EDIT: i know for fragment shader there is early depth tests that try to avoid running fragment shaders, however that is quite some late stage and using occlusion queries we can avoid drawing the original mesh completly by introducing 1 frame latency for the objects to pop up on the sceen

Anyone who is using multithreading to call “get” methods thinking “because this will never change” doesn’t have any real experience multithreading and will eventually have random problems that they will never solve.

It is not ok to even READ unsafe values from multiple threads as different cores/CPUs might be handling them with their own stale cache of local memory.

I will have to read your proposal in detail but I’m off-the-cuff against any new “notify this specific thing for this specific reason” methods. It seems unnecessary.

yes i know thus i put the example of getLocalTranslation and i dont do it in my code, i was just trying to figure out potentially breaking changes because i can only guess how people use the code

in general i agree with you, but it would only be unnecessary if there was another way of achieving what I want but I cannot think of any.
Also, if its a no-op it wont ever make a difference in your FPS (I can only guess but i cannot see how that would be measurable).
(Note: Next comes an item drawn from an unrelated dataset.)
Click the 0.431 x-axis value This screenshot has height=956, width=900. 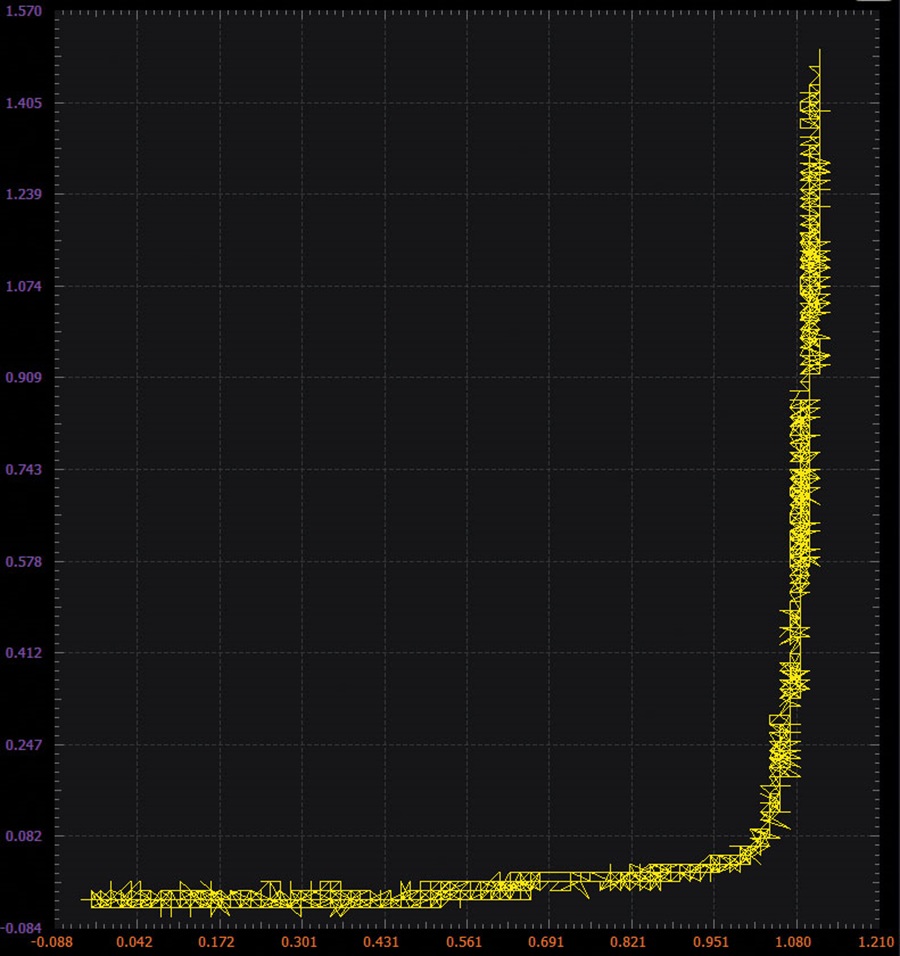[381, 943]
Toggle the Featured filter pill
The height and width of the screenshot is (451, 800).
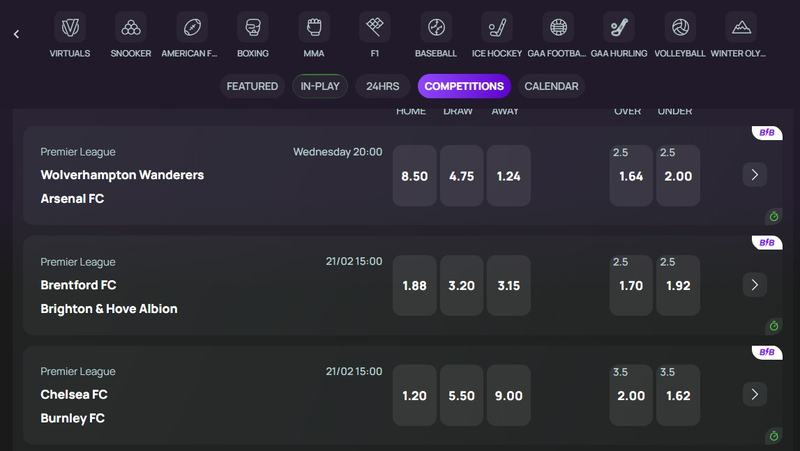(x=252, y=86)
Especially if you dont use OcclusionQueryGeometry then it wont ever be loaded by the class loader and thus there wouldn’t be any polymorphism in calling geo.notifyRenderStarted(this) in the renderManager.
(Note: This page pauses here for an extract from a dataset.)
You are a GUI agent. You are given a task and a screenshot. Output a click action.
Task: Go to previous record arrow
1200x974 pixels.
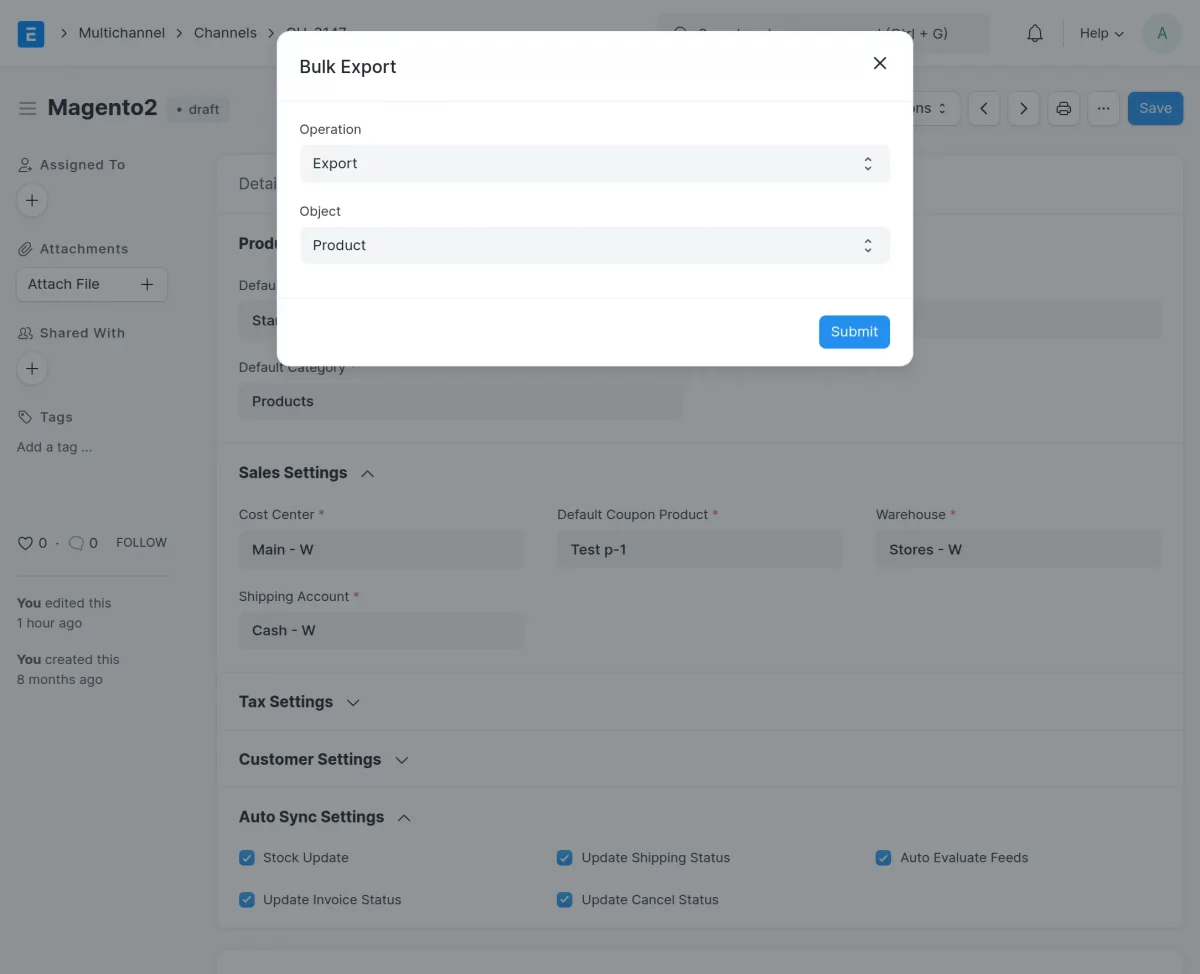tap(984, 108)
and its not notifying about a specific thing, its notifying about rendering (which the engine already does, just not detailed enough) and its not limited to Occlusion Queries and Conditional Rendering (which are great if you ask me), you could also profile the rendering of specific geometries (in terms of time spent on the GPU, fragments that made it to the screen to cull objects that are far away although in view frustum and only draw a handful of pixels) or when you have a bunch of geometries close to each other, only add 1 geometry to the renderQueue and inject rendering the other geometries after that one geometry)

I’m currently working on making the StaticConditionalRenderNode a DynamicConditionalRenderNode that accounts for BoundingVolume changes because I really like the node thing because it actually reduces the number of draw calls (it can be used in 2 ways, let the CPU decide what to occlusion-cull or let the GPU decide what to occlusion cull, because when you have many geometries saving the drawcalls can be worth reading the result from the GPU, when you have few geometries you can still do the draw calls and let the GPU skip rendering it and although doing the actual drawcalls still get an improvement over only skipping the fragment shader due to early depth test)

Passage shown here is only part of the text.